Ignoro se o de Mourinho se enquadra nos requisitos que estabeleci ou não. Não ignoro que detesto Mourinho. Não ignoro que, não gostando de Mourinho, ele vai sendo campeão em todos os países por onde passa, desmentindo aqueles (onde eu já me incluí) que dizem que ele não vale nada. Resta a realidade final: Mourinho é o melhor numa actividade de merda: o futebol.
Discordo em parte com um pensamento transmitido. Também um poeta, um músico ou um jogador de futebol tiveram uma “formação” que lhes permitiu atingir o sucesso, nem que tivesse sido a ler muito, a ouvir muita música ou a jogar muito futebol. O caminho para excelência não se faz apenas pela via técnica e universitária. É obvio que os mestres e professores, são uma ajuda muito importante, porém o fundamental é “caminhar”, procurar mais e melhor, mesmo que por vezes esse caminho seja realizado sozinho.

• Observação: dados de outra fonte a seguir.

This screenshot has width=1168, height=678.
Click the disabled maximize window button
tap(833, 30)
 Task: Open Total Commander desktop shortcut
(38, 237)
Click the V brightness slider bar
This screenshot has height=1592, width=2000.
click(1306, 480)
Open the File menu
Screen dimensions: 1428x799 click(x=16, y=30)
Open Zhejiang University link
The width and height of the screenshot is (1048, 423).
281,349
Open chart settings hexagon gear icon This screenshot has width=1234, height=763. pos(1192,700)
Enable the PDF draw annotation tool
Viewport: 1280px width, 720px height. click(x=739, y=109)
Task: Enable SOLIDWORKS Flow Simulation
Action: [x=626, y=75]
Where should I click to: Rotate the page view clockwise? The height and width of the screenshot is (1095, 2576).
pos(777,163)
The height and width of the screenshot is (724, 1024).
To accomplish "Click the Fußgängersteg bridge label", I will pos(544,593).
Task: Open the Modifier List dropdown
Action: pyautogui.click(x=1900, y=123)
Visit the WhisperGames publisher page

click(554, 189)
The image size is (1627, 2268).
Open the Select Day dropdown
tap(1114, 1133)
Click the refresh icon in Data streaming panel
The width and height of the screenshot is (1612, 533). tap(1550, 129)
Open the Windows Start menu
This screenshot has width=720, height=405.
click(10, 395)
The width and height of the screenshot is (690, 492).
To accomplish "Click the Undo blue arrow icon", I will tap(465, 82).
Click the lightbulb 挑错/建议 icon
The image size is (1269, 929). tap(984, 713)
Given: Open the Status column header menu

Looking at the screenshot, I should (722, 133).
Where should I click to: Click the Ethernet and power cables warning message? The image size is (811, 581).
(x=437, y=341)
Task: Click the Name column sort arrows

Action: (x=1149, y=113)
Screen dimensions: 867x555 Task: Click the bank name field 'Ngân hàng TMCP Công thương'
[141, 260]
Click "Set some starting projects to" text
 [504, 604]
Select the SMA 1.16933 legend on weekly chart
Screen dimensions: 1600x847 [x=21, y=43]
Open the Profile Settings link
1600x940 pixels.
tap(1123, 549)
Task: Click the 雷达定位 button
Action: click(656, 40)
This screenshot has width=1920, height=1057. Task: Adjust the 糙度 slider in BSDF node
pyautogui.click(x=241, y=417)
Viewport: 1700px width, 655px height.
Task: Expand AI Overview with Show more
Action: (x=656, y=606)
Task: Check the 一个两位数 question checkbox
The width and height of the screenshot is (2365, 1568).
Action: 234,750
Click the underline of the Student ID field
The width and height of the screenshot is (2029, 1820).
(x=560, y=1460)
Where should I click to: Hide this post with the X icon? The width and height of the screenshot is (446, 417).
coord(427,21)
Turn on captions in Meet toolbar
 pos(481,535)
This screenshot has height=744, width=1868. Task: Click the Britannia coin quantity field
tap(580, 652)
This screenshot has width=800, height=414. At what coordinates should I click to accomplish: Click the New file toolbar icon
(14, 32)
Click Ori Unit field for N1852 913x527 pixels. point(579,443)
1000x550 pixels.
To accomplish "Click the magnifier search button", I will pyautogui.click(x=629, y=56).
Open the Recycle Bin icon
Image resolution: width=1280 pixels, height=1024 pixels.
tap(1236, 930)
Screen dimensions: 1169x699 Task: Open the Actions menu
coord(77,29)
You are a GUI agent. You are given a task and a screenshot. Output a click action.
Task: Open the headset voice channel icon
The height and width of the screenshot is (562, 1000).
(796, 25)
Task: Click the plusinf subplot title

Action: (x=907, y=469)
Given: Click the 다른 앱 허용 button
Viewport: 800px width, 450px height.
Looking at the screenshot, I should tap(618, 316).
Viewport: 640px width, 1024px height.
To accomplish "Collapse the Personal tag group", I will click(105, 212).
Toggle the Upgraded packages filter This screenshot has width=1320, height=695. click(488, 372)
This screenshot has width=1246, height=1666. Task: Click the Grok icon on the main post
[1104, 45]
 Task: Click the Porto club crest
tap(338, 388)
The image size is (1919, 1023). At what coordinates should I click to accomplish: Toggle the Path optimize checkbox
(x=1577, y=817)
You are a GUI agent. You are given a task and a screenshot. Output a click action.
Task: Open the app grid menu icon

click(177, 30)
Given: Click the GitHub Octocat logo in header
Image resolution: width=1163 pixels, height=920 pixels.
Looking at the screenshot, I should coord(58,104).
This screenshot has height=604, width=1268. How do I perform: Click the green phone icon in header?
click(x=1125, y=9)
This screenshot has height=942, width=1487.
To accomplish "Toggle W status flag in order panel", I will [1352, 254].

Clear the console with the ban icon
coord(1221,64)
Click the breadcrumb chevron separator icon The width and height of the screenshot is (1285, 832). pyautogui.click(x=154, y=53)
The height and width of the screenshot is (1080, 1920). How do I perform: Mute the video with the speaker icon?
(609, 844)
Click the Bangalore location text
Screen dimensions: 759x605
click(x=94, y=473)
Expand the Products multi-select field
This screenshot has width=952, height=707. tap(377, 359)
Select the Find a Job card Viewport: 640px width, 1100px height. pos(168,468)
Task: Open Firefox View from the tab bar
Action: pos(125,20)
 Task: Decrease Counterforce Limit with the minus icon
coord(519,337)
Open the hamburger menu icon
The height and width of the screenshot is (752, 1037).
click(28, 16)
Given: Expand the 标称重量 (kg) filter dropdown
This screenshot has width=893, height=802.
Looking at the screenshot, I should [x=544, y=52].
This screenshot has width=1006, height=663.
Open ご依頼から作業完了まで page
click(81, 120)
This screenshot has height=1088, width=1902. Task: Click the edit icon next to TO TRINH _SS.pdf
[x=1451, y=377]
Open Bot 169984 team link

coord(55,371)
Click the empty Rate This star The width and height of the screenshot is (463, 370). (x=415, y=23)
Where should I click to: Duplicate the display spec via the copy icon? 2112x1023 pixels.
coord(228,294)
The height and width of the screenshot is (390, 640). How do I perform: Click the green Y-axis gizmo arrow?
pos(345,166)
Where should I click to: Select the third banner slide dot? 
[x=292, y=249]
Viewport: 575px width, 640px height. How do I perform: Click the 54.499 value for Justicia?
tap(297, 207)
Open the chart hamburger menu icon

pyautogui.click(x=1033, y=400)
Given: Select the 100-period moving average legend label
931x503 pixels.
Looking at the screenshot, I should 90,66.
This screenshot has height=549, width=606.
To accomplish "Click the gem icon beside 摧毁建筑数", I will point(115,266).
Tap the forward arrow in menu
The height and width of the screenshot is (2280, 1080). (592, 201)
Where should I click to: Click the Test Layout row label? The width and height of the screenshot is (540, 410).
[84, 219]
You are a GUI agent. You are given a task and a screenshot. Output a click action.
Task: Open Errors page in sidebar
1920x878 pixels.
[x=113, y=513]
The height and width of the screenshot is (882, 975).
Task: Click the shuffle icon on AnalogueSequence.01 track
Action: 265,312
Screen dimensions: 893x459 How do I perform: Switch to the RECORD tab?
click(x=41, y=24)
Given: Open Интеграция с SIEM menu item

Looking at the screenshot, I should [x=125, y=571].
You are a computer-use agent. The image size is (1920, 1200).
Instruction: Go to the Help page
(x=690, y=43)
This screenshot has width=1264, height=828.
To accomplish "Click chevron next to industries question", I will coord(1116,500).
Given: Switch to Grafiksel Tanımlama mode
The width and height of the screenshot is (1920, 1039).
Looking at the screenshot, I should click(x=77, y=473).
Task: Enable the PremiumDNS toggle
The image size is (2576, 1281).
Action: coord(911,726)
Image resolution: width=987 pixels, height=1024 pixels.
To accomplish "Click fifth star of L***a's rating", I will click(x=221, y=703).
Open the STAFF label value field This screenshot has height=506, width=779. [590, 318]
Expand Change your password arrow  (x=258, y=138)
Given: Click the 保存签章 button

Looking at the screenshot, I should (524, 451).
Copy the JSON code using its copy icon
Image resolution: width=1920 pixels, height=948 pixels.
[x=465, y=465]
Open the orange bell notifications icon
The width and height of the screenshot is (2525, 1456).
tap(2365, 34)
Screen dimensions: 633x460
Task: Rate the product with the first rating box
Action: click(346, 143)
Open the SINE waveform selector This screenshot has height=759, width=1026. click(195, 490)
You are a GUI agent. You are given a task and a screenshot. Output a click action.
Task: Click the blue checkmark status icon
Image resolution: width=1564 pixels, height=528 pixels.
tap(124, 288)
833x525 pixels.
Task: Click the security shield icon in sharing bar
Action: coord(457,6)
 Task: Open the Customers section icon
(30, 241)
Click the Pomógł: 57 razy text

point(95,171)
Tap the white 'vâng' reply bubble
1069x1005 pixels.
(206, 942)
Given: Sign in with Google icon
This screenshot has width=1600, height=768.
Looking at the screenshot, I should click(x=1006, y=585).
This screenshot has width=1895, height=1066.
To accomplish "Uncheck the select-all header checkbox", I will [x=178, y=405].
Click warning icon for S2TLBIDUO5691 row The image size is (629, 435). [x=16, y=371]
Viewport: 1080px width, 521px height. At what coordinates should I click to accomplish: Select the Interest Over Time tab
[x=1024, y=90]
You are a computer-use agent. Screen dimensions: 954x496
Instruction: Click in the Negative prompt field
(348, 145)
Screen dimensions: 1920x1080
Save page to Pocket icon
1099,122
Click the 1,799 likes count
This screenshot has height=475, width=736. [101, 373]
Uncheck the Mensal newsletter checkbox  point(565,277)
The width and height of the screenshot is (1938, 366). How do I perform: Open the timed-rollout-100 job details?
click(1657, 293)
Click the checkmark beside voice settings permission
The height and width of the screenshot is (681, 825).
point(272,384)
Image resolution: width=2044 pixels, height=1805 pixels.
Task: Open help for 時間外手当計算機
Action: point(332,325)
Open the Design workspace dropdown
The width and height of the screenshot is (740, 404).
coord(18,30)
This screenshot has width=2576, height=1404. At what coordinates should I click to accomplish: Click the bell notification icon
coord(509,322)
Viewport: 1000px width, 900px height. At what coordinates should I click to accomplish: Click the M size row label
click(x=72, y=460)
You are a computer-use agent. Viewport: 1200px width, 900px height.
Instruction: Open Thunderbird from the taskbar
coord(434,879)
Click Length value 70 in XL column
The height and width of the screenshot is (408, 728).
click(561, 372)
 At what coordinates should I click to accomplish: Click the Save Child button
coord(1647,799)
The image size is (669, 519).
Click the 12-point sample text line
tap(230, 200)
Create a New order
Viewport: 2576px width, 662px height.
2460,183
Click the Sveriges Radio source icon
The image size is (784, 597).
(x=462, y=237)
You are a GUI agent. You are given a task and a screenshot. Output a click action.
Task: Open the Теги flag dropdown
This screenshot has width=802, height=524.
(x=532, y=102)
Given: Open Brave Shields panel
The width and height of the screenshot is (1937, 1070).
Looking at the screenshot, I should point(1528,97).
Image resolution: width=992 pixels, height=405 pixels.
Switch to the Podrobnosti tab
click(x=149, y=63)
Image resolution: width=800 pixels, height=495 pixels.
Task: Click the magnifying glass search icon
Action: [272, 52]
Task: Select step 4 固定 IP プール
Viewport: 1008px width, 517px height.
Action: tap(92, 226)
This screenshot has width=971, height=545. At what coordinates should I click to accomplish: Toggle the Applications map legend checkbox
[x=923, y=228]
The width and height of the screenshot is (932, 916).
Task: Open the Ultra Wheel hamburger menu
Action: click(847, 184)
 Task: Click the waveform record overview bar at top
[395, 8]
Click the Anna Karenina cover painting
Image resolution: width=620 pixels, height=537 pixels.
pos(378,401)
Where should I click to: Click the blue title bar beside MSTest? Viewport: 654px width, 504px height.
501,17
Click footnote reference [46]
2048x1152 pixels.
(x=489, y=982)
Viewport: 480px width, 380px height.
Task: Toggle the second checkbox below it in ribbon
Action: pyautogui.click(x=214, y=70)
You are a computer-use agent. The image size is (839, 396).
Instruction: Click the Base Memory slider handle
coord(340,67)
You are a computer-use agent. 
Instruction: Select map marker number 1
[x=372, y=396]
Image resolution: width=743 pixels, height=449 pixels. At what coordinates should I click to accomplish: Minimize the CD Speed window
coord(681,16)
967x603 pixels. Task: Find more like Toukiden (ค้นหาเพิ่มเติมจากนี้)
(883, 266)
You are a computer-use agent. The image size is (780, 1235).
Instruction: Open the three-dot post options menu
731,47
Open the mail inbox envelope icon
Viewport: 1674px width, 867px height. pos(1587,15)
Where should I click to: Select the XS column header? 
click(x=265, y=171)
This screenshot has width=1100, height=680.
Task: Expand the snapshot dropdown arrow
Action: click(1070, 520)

Tenho dúvidas quanto aos méritos do autodidactismo enunciado por SoccerLab. O autodidacta tem sempre por mestre um ignorante.
Na devida altura, responderei "per se", como é meu hábito, aos comentários que forem sendo feitos. Para já uma uma excepção, em resposta a "Funes, o memorioso". Alguém disse, com verve, que "o autodidacta é um ignorante por conta própria". As excepções honrosas, servem apenas para confirmar a regra!"
Li já dois livros sobre os métodos de Mourinho: o "Mourinho, porquê tantas vitórias?" e a tese de Luis Lourenço, "Liderança: As lições de Mourinho".
Pelo que entendi dos estudos efectuados o que se passa é que Mourinho aplicou conhecimento científico ao futebol e ao treinar, criando uma forma original e nova de treinar e de ver o jogo.
Desconstruiu um paradigma vigente e criou um novo com base na sua experiência empírica e nos seus estudos científicos. E melhor: o seu método novo deu resultados práticos excelentes.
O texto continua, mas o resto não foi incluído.